The Johnson & Johnson vaccine was not included in the study, which was published in the journal Cell Host and Microbe
fizer and BioNTech’s Covid-19 shot yielded the strongest immune response among four vaccines tested in a study, which found people getting Sinopharm’s inoculation may be particularly susceptible to a breakthrough coronavirus infection.
Levels of protective antibodies to the part of the coronavirus that SARS-CoV-2 uses to infect human cells varied widely across each of the four vaccine groups. “Relatively low” antibody concentrations were stimulated by the Sinopharm and Sputnik V vaccines, intermediate levels for the AstraZeneca vaccine, and the highest values for the Pfizer-BioNTech vaccine, a study in the journal Cell Host and Microbe showed.
The reasons for the differences in immune responses between vaccine types are the subject of intense research. They are likely to include factors such as the amount of active ingredient in each dose and the interval between getting the first and second shots, said the authors from Stanford University, the Onom Foundation, and the National Center for Zoonotic Diseases in Ulaanbaatar in the paper published Thursday.

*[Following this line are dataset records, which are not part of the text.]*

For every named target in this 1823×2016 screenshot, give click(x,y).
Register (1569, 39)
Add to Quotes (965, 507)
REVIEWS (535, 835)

The study was conducted in July among 196 fully immunised people in Mongolia, where all four shots were used — a rarity. The results suggested that Sinopharm recipients, who accounted for 89.2% of vaccinated adults in Mongolia at the time, as well as the smaller number of people given Sputnik V or AstraZeneca vaccines, could be susceptible to breakthrough infections, the authors said.
“Additional public health interventions, such as booster vaccine doses, potentially with the more potent vaccine types, may be needed to further control the Covid-19 pandemic in Mongolia and worldwide,” they said.